When comparing the 4-week schedule in the present study with the previously presented studies of the 4-week schedule (), we found higher toxicity rates regarding thrombocytopenia and number of dose adjustments. This may be due to the unselected character of our patient material and the high frequency of patients with poor prognostic parameters.

In the 3-week schedules (), compliance was very similar to the results reported by Adamo et al. Citation[11] and Parra et al. Citation[6]. In the study in an adjuvant setting by Flechon et al. Citation[19], a higher dose of gemcitabine was used, which may also account for the higher frequency of neutropenia.

Nephrotoxicity, indicated by a decrease in GFR below 60 ml/min during treatment, was observed in 19% of patients. Cisplatin was administered at higher dose intensity in the 3-week schedule but this did not lead to differences in nephrotoxicity between the two schedules. Differences in reporting renal toxicities make comparisons with previously published studies difficult.

In patients with GFR 50–60 ml/min, we report the administration of cisplatin split into two doses given on day 1 and 2 to be a feasible strategy. It was tolerable and efficient with survival rates comparable to patients with a GFR ≥ 60 ml/min although eight of the 13 patients had visceral metastases. As only 13 patients had cisplatin divided in two doses on day 1 and 2, the results should be interpreted with caution. Our results may be supported by the data reported by Hussain et al. Citation[14] with a different 3-week GC schedule using cisplatin 35 mg/m2 on day 1 and 8. In that study, 19 patients had an impaired renal function (GFR of 40–60 ml/min). These patients did not experience a significant further decline in their renal function during treatment. Separate response and survival parameters for these 19 patients were not reported Citation[14].

Our results have to be interpreted with caution due to the non-randomized and retrospective design.

In our institutions GC was only applied as the presented 3-week or 4-week schedule. The choice of either the 3-week or the 4-week schedule was based on the running local protocols for that specific time period and not based on selected patient parameters. Thus during these specific time periods, all patients had the same schedule, which limits selection biases for the two schedules.

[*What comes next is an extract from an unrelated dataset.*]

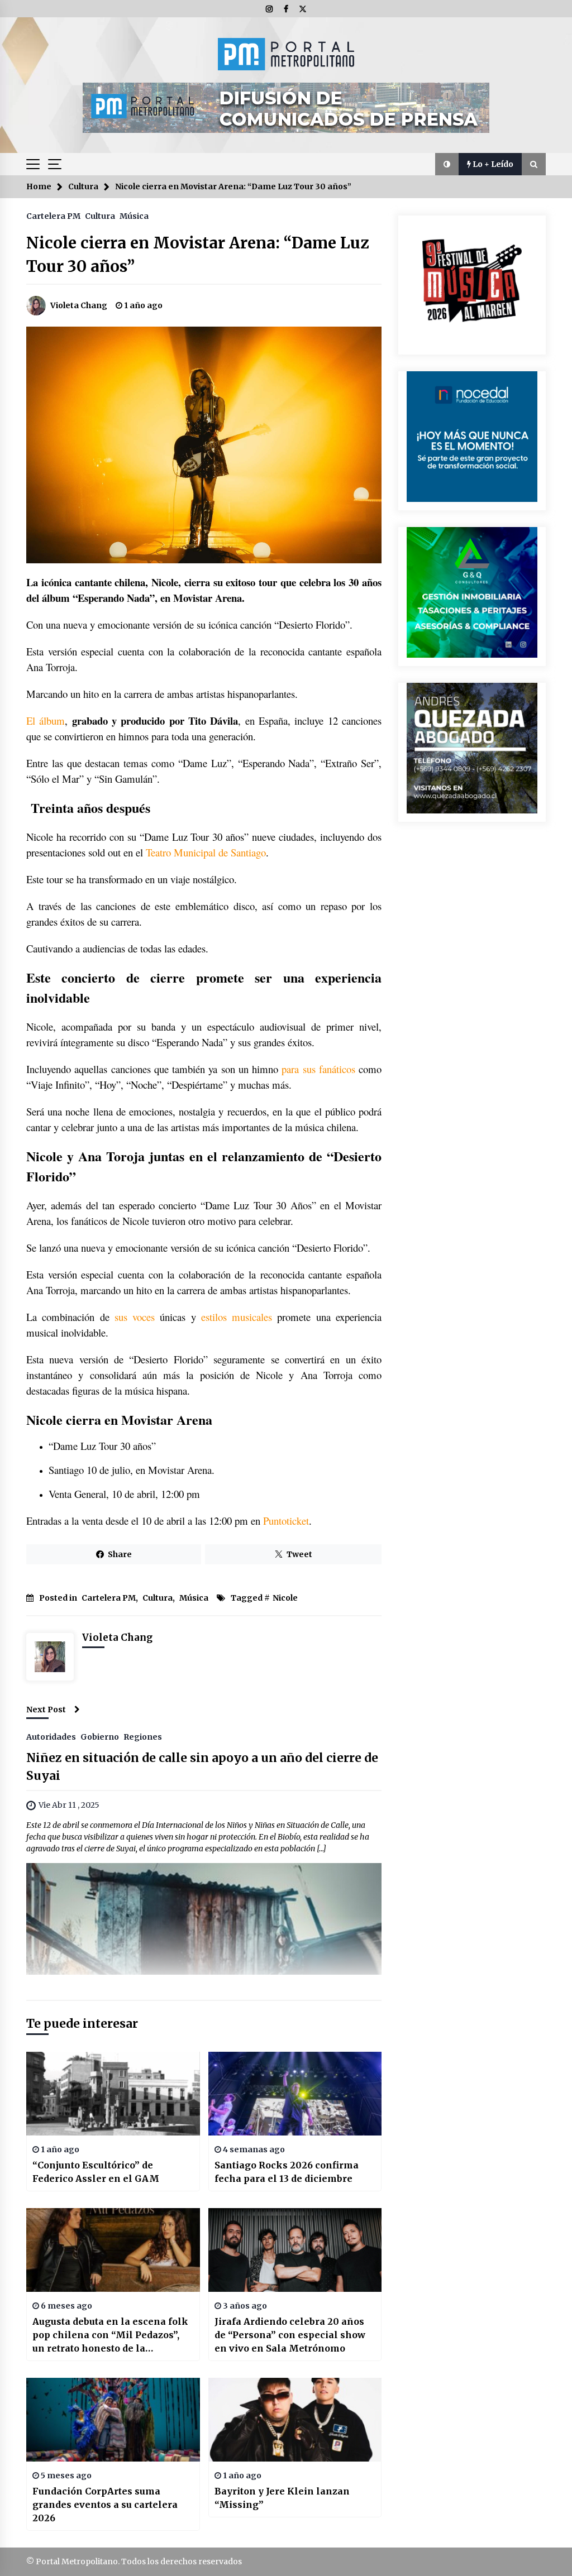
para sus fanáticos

In this present material we found a significant difference in the distribution of prognostic baseline parameters with more patients with poor prognostic features in the 4-week schedule, which may favor the 3-week schedule in terms of survival and tolerability. We adjusted the HR for overall and progression-free survival and the OR for toxicity for the uneven distribution of these parameters, which did not change the conclusions of the study. However, as the study was not randomized, unknown parameters may have influenced the outcome measures.

In summary, we demonstrate that GC administered in a 3-week schedule is feasible and tolerable in locally advanced and/or metastatic bladder cancer. We found an improved compliance profile, adequate dose intensity and no differences in efficacy parameters for the 3-week schedule compared with the 4-week schedule. Thus with the proper reservations due to the retrospective data we find that the 3-week schedule may be an effective and feasible GC treatment schedule as an alternative to the 4-week schedule.

Acknowledgements

We wish to thank Professor Michael Vaeth, Department of Biostatistics, Institute of Public Health, University of Aarhus, Denmark for advice on survival analyses. The project was supported in part by grants from: Danish Cancer Society, Max og Inger Wörzners Fond, Frits, Georg og Marie Cecilie Gluds Fond. There are no conflicts of interest.